The Department of the Interior, the Army Air Corps, the Navy, and the Works Progress Administration in Hawaii supplied the materials, which included two five-ton tractors, a farm-type harrow, a concrete and steel roller, matlocks, axes, plows, cane knives, a field kitchen, flood lamps, radio transmitting and receiving apparatus, and food and water, together with many other items.
The appalling hazards of the job ahead began with the problem of landing. There is nothing resembling a harbor at Howland Island, and there are plenty of jagged reefs and heavy swells. A large boat can’t get within a quarter of a mile of the place. Small boats and pontoons are the only means of getting ashore. It requires little imagination to picture the difficulties of surf-riding a tractor-laden pontoon without mishap. Further complications presented by this remarkably inhospitable isle are the poisonous sea urchins, seaweed, and coral that infest its waters, scars from which many members of the crew will carry for the rest of their lives.
Howland itself is a kind of nightmare. A rim that is six to eight feet higher than the center makes the island into an oblong bowl of sandy soil with outcroppings of coral and everywhere malodorous mounds of guano. (Thirty thousand tons of it is the estimate, which is a large amount for a space that is half a mile by a mile and a half!) The only native vegetation is pigweed, a tough coarse plant, and a few stunted leafless kou trees, although the colonists have planted a few trees. Wildlife is represented by thousands of birds that continually do fly in great clouds by night as well as by day. These birds, incidentally, present the greatest danger to the aviator because of their vast numbers and the fact that they are constantly on the wing. The only way to disperse them is by shotgun fire.

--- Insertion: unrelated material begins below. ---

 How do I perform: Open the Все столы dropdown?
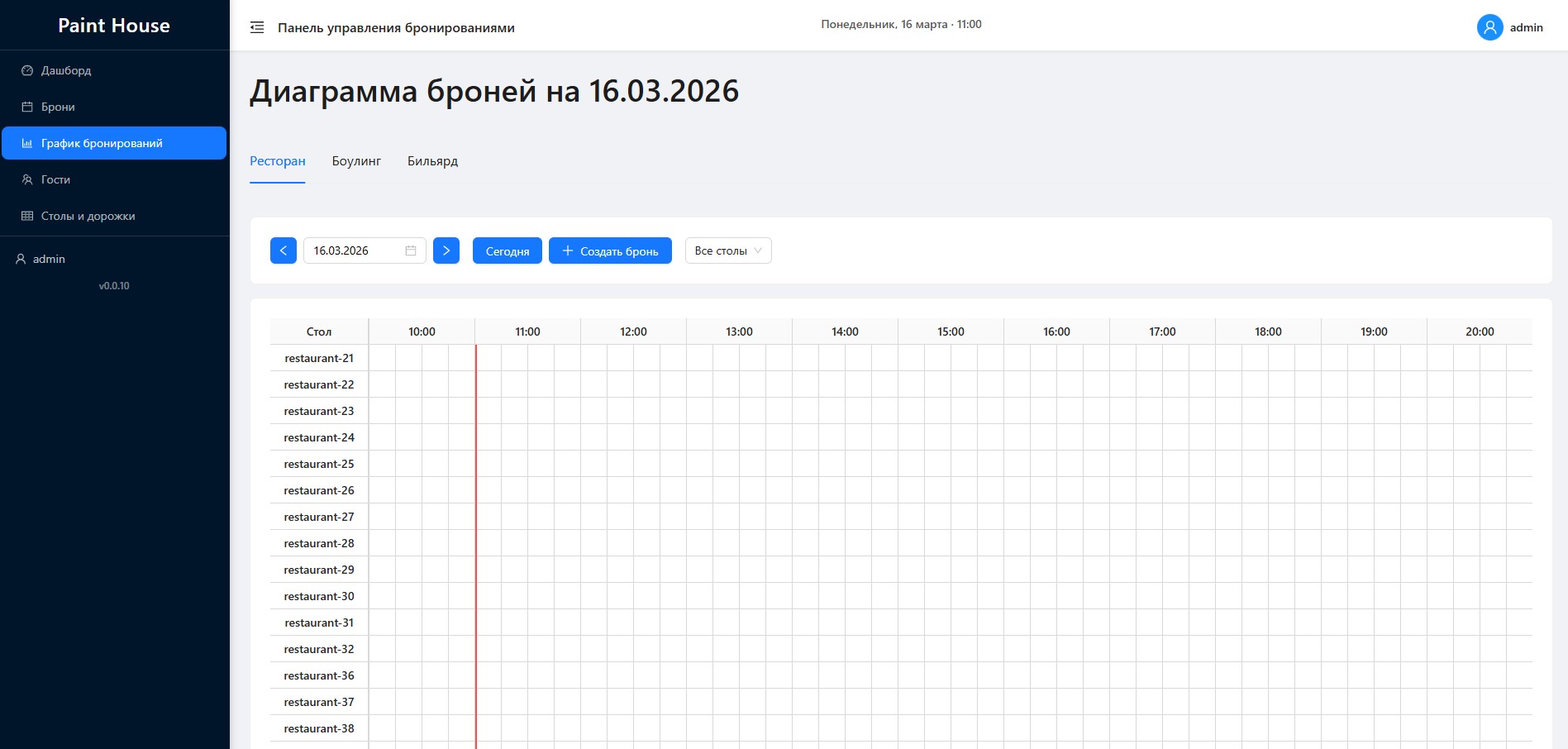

Two harmless reptiles, the Gecko lizard and the snake-eyed skink, cause little trouble — but the rats! The loathsome creatures swarm over the island, literally by the thousands. Five hundred to a thousand rats a night were killed by the crew in the following ingenious manner: An oil drum was sunk into the ground, half filled with water with a liberal sprinkling of cracker crumbs, and by morning it was filled to the top with drowned rats. An appetizing before breakfast ceremony was the pouring of a libation of gasoline over the whole business and setting fire to it. But in spite of this wholesale slaughter there were always more rats. They were everywhere. More than once a man woke up at night to find a rat on his face, licking his lips for particles of food.
To add to the horrors of the working conditions, the smell from the guano was ever present — an intolerable stench made even worse by the tropical sun. Moreover, the guano dust was so poisonous that men had to bathe several times a day prevent dangerous boils. No rain lays this dust or cools the parched earth, for a strange phenomenon of the island is its lack of rainfall in a region where one would expect rain almost daily. Observers say that rain squalls approaching the island split in two before they reach it, and rain will be seen beating on the ocean on all sides while none falls on the island itself. The only explanation offered for this eccentricity is that possibly it is caused by a column of heated air rising from the hot sand.
Despite the savage natural handicaps of the place, there is some slight evidence of South Sea Islander occupation. There are marks of digging and remains of low flat mounds which may have been the foundations for primitive huts. Traces of footpaths remain, and in 1862 fragments of a canoe, a few bits of bamboo, a blue bead, and a human skeleton were discovered — all that was left to tell of a lonely tragedy.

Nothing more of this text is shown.